Facebook is under fire 🔥 yet again this week after it admitted it took down 1.3 billion fake accounts late last year. Advertisers are now wondering: Did they pay to advertise to fake people?

It’s not just businesses that may have been cheated. U.S. taxpayer money is often used by federal agencies to pay for Facebook ads. For example, the U.S. Census Bureau reportedly paid more than $51 million to Facebook for digital advertising during the first six months of 2020.

Purging 1.3 billion accounts is unprecedented. With a figure that huge, the statistical probability that legitimate ads might have been displayed to these fake users is pretty high, and people are understandably unhappy about that. Here’s what we know about Facebook’s latest scandal. 👀

Why Did Facebook Purge 1.3 Billion Accounts?

Last year, the U.S. House Committee on Energy and Commerce did an inspection to look into how tech platforms handle the spread of misinformation. In preparation for this inspection, Facebook did some spring cleaning.

In addition to purging 1.3 billion accounts, Facebook’s cleanup operation also removed 12 million pieces of content about COVID-19 and vaccines that were flagged as misinformation by health experts. The company outlined its actions in a recent blog post.

Advertisers are questioning how much of their ad revenue was spent to serve ads to those fake accounts. After all, Facebook controls 25% of the global digital advertising market and is projected to earn nearly $100 billion 💰 from ad revenue in 2021. It’s only a matter of time before advertisers band together to file a class-action lawsuit accusing Facebook of displaying ads to the fake accounts. 

“How much money was spent advertising to these fake accounts?” asked Angelo Carusone, CEO of progressive watchdog group Media Matters for America. “When you’re an advertiser, the guarantee that Facebook is inferring at minimum is, ‘Hey we will not allow our platform to be consumed by artificial accounts.’”

This isn’t the first time Facebook has been scrutinized for its advertising products. In 2019, the tech titan paid $40 million to settle a lawsuit accusing it of inflating its video-view metrics by up to 900%. It is currently fighting another class-action lawsuit accusing it of knowingly misleading advertisers with its “Potential Reach” measure.

Facebook is also facing backlash for its dominance in the social media industry. The company was sued in late 2020 by the U.S. Federal Trade Commission (FTC) and 46 states in an antitrust action. The FTC claims Facebook has gobbled up 🦃 its competitors in an attempt to build a social media monopoly. The anti-trust lawsuit wants the company to:

  • Seek prior approval for all future acquisitions

  • Loosen its grip on the social media landscape by giving up WhatsApp and Instagram

  • Stop 🚫 its anti-competitive actions against smaller companies

Facebook isn’t the only tech giant to land in hot water with the federal government.
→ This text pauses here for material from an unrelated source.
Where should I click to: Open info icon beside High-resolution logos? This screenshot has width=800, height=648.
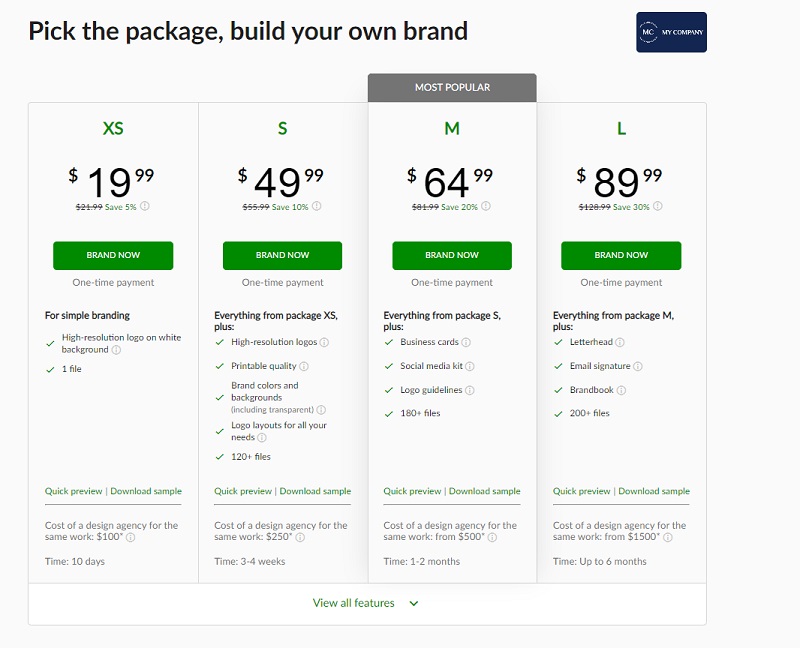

Several companies, including Twitter, TikTok, Google, and Instagram, have come under fire in recent years over user privacy violations, anti-competitive tactics, and the spread of misinformation.

Tech Companies Blamed for Spreading Misinformation

The House Committee on Energy and Commerce had a hearing this month to discuss how to stop the spread of false claims and misinformation on technology platforms. 🖥️

“Whether it be falsehoods about the COVID-19 vaccine or debunked claims of election fraud, these online platforms have allowed misinformation to spread, intensifying national crises with real-life, grim consequences for public health and safety,” the committee chairs said in a statement. “This hearing will continue the Committee’s work of holding online platforms accountable for the growing rise of misinformation and disinformation. For far too long, big tech has failed to acknowledge the role they’ve played in fomenting and elevating blatantly false information to its online audiences.”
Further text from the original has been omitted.